Sky-high prices at duty free

No international trip is complete without a browse through the duty-free shop, especially if you’ve got hours to kill at the airport. However, while we might think of airports as shopping havens, some items can be up to 177% more expensive than local retail prices. So what should you buy before you fly? We’ve analysed 17 products across 6 categories to help you make a more informed decision.

The best and worst “bargains”

Of the six categories analysed – spirits, wine, skincare, makeup, perfume and chocolate – three were cheaper to buy at duty free on average, and three were more expensive.

Analysis suggests that the biggest savings can be made from buying spirits at the airport, with an average saving of 18%. This is particularly good news for frequent flyers with a penchant for Johnny Walker Red Label, as purchasing a bottle at the airport for an average price of $32 will save you $10.99, or 26%.

On the other hand, if you’re a value shopper, you should stay away from airport chocolate, which was found to be 118% more expensive than equivalent retail prices. Research has found that a duty-free 360g Toblerone Gold bar will set you back an average of $14.25, while you can make the same purchase at Dizin for $8.99. A Lindt Gold Milk Raisin Hazelnut bar (which you can purchase at Walmart for $5.77) costs $16 duty free – a whopping 177% more!

Perfume was also found to be significantly more expensive at the airport than through other retailers.
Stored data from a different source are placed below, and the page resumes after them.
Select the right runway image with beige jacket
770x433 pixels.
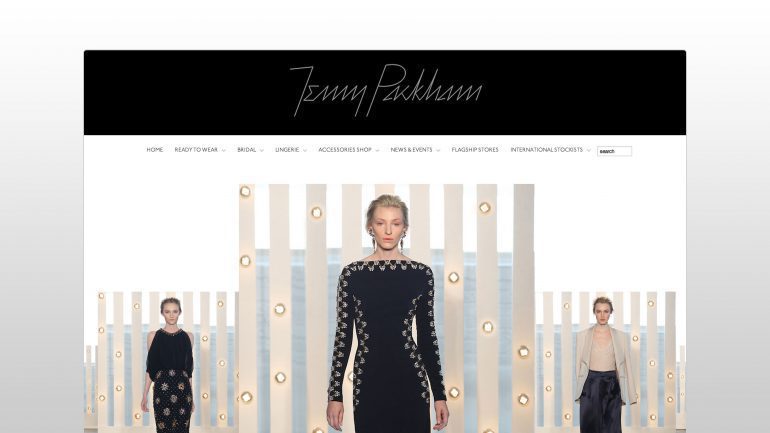coord(605,362)
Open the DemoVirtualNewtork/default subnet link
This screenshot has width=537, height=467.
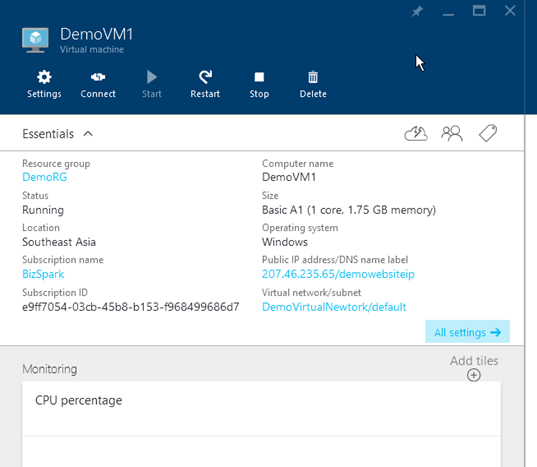coord(334,307)
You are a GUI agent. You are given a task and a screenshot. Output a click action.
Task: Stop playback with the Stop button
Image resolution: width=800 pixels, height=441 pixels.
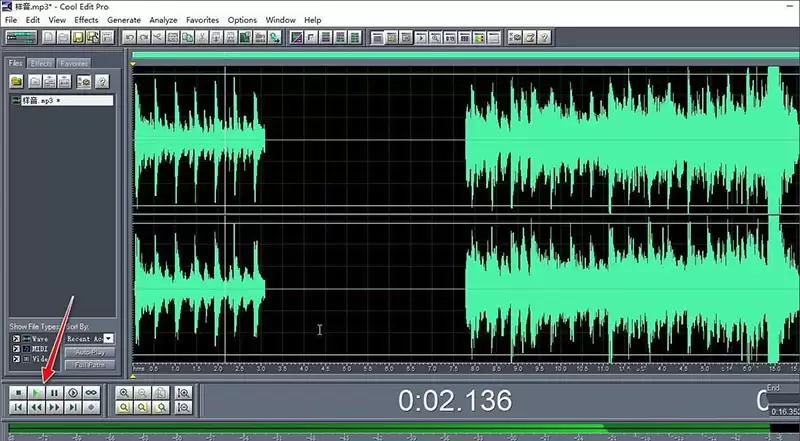(x=18, y=393)
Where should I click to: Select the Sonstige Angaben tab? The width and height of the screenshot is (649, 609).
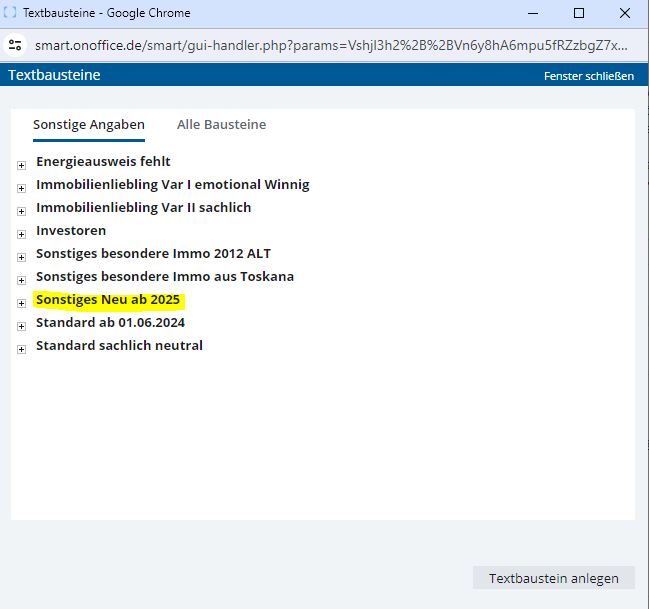coord(88,125)
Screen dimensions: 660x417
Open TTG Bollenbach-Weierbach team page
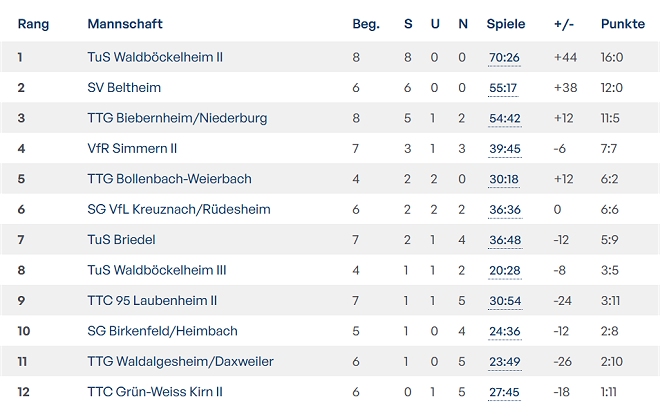pyautogui.click(x=169, y=179)
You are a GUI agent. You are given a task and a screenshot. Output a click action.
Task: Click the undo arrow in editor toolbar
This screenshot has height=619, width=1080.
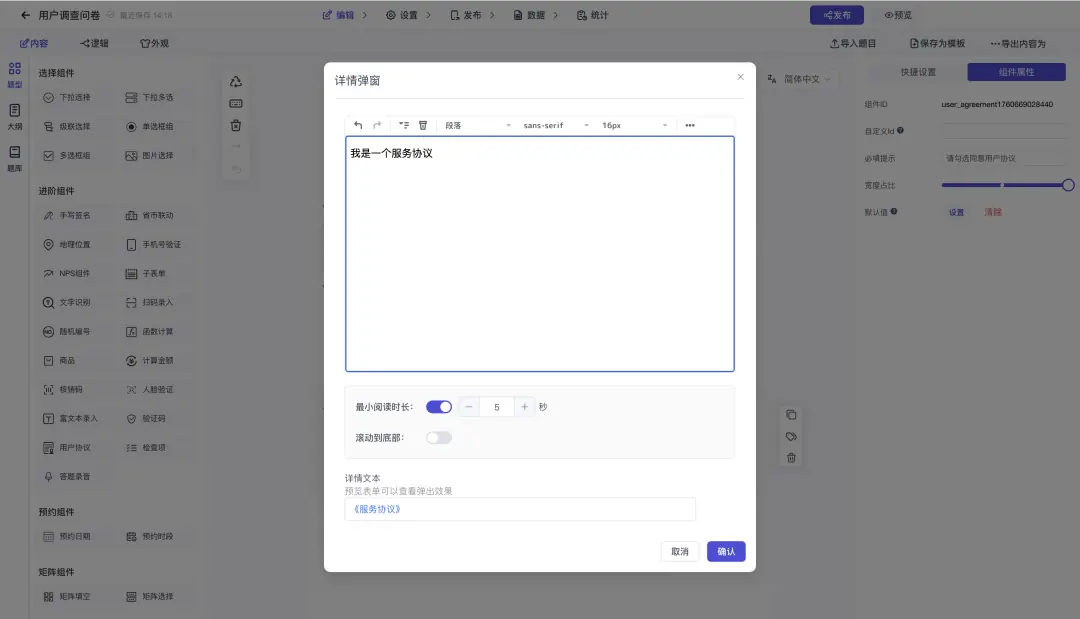[x=358, y=125]
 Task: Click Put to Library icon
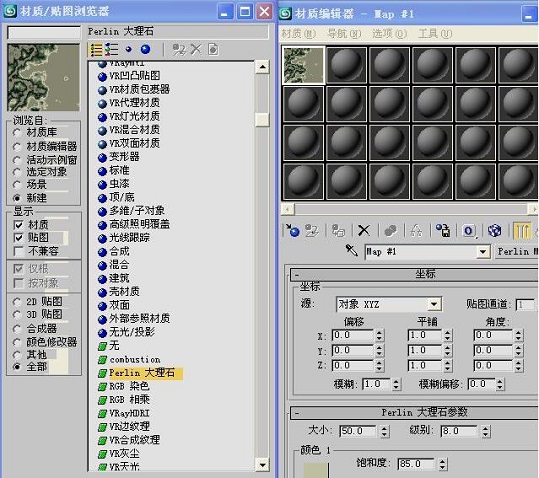click(x=443, y=230)

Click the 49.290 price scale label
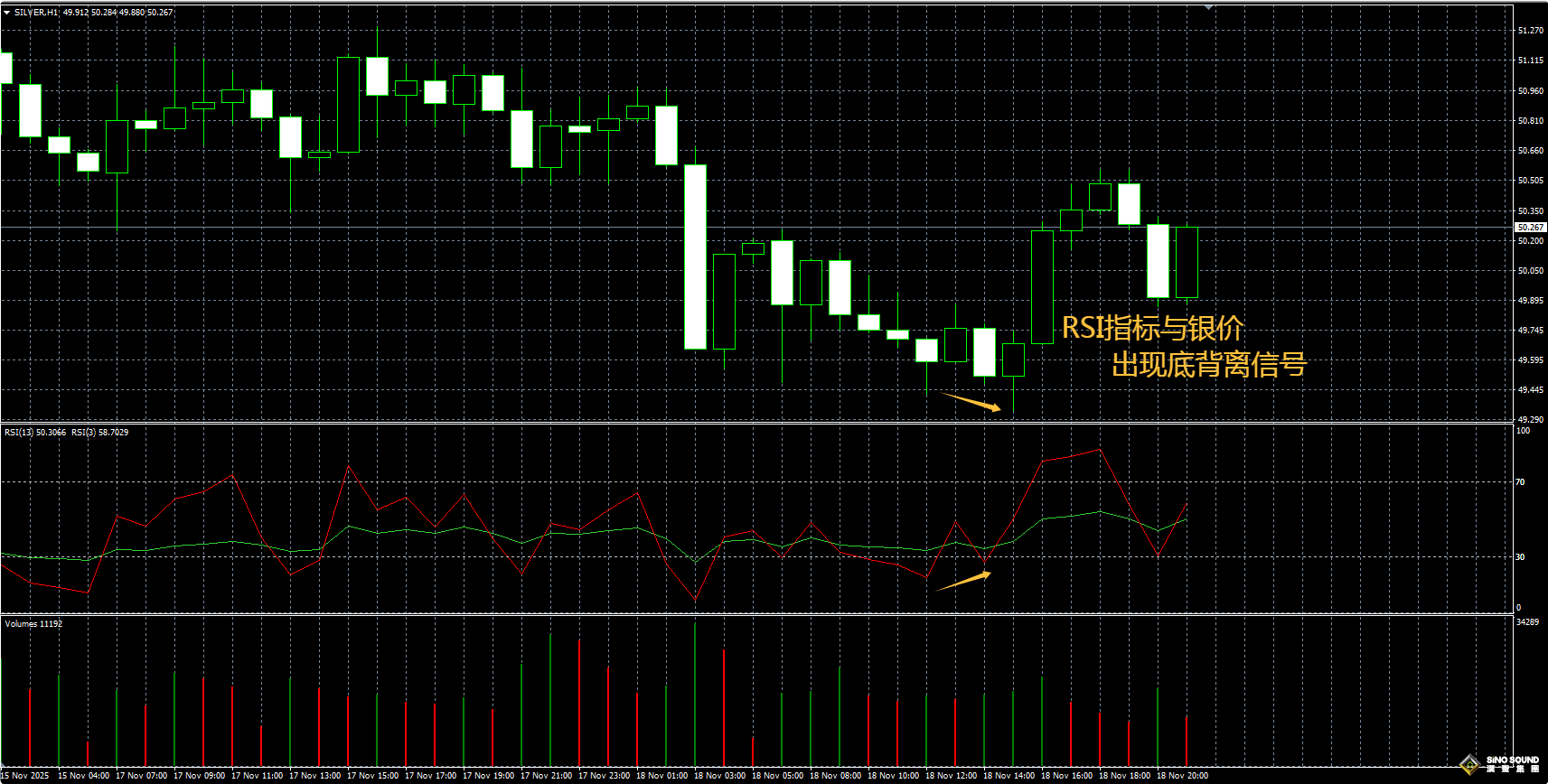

On average it was 52% more expensive, with men’s scent Calvin Klein Obsession costing a shocking 124% extra compared to online retailer Perfume Online. Not all airport perfumes were that costly, however, with Marc Jacobs Daisy and J’Adore Dior a more reasonable 14% and 17% more expensive than other retailers.

Wine was also found to be more expensive duty free. On average it cost 5% more than regular retailers. However, some duty-free wines are bang on good value, like a bottle of Moet, which has an average airport price of $65.50.

Our findings suggest that skincare is a good duty-free airport bargain. On average it was found to be 14% cheaper than equivalent retail prices. In particular, duty-free stores were found to offer skincare packs, which can equate to decent savings. For example, the Clinique Moisture Basics Combination 125ml duo came in at an average duty-free price of $59, whereas purchasing two single products from Sephora would cost $72. Other skincare products, like Estée Lauder’s Advanced Night Repair Complex II 50ml and Clinique’s men’s cleanser and moisturiser, were also found to offer solid duty-free savings of 10% and 13%.

Unfortunately, makeup doesn’t appear to have the same savings potential, with research suggesting it’s just 2% cheaper duty free. However, if you’ve got hours to kill in transit, you certainly don’t need to feel bad about purchasing Estée Lauder’s Sumptuous Extreme Mascara that would cost you same at your local Shoppers Drug Mart.

If you are looking to make some purchases you can catch our latest deals here.

Methodology

Duty-free prices are the average of two Canadian duty-free stores. Retail prices used were the cheapest found online, meaning the prices here may not be the same at all retailers.